Ya en su etapa como diputado, intentó impulsar una ley de sanidad que no llegó a buen puerto, pero al menos consiguió que prosperara una norma de coordinación sanitaria para obligar a que Gobierno, diputaciones y ayuntamientos (que se repartían las competencias en salud) se pusieran de acuerdo para que hubiese un médico en cada pueblo. Tras las elecciones de febrero de 1936 y la llegada del Frente Popular, el ambiente en el Congreso se volvió virulento y sufrió algún que otro ataque en la Cámara. “Prometieron que me iban a buscar y lo están haciendo”, llegaría a afirmar. “Sabía que estaba en el punto de mira”, señala Monzú Ponce, quien recuerda que como secretario de la Cámara acudió al entierro de José Calvo Sotelo y sufrió un intento de agresión por parte de falangistas que repelieron otros ultraderechistas.

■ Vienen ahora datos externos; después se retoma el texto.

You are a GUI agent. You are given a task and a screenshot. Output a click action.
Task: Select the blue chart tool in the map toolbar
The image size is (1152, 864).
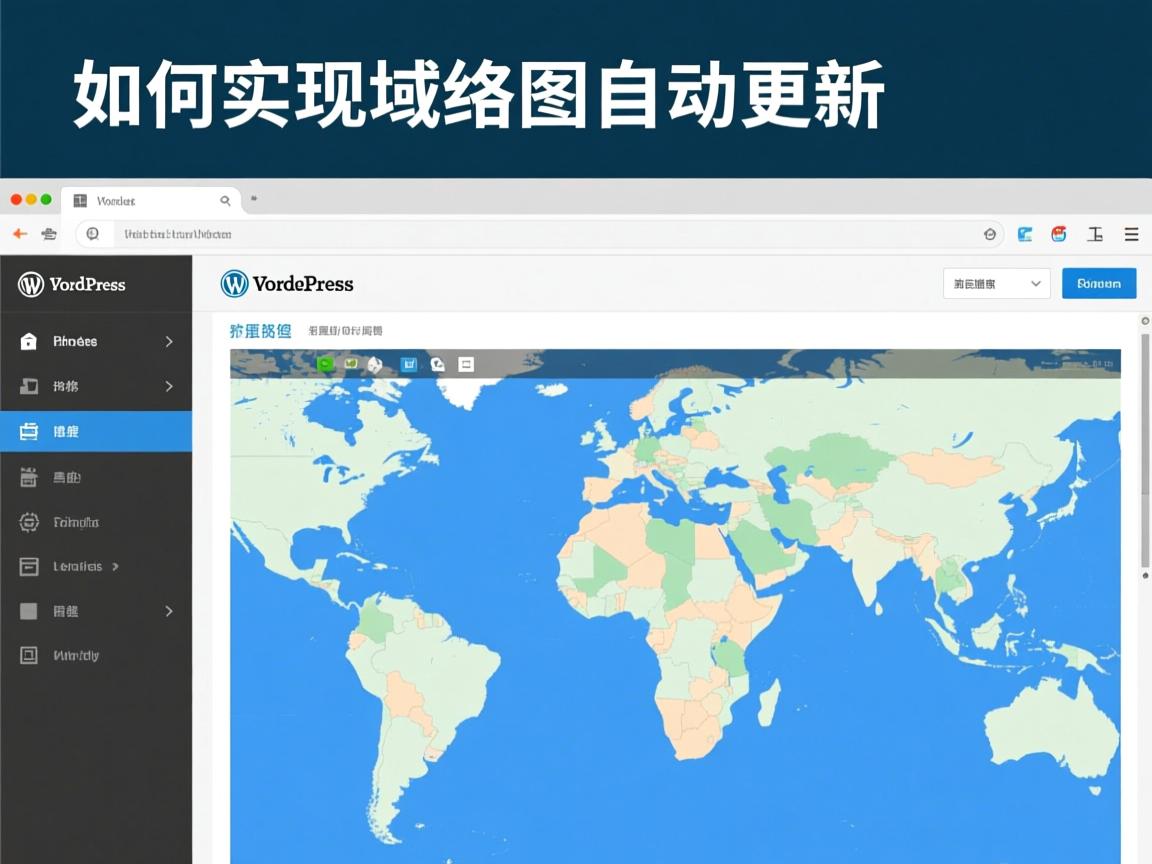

Una farsa judicial sin ni siquiera sentencia
El golpe de Estado de 1936 le coge recién llegado a Sevilla tras concluir el periodo de sesiones. Acogido en casa de unos amigos, decide entregarse para no ponerlos en peligro y el 30 de julio se presenta ante los golpistas acompañado de un amigo sacerdote. En cuanto Queipo de Llano se entera, lo proclama en una de sus soflamas radiofónicas, resaltando que se ha detenido a un “sedicioso” del Congreso. Fue sometido a una farsa judicial en aplicación directa del bando de guerra, con acusaciones como la de estar detrás de la resistencia obrera de los primeros días en Sevilla (en la que no participó) y, sobre todo, la de verter críticas, insultos e incluso desear la muerte de los militares. Las principales pruebas en su contra, afirma Gil Honduvilla, se obtienen... en los periódicos de 1932. Tenía 56 años.
Formalmente, no hubo ni sentencia. “En 1937 llegó un oficio judicial preguntando dónde estaba detenido, a lo que se respondió diciendo que ese señor había sido fusilado”, aporta Monzú Ponce. Posteriormente, ya en 1942, fue condenado a 20 años y un día de reclusión mayor por el Tribunal para la Represión de la Masonería y el Comunismo. Sus restos están en teoría junto a los de Blas Infante en la fosa común de Pico Reja, en el cementerio de San Fernando de Sevilla, la más grande que hay ahora abierta en toda España y en la que se lleva excavando desde hace dos años y medio. El presupuesto para estos trabajos, por cierto, se ha tenido que incrementar ahora al “desbordarse” el número de víctimas encontradas.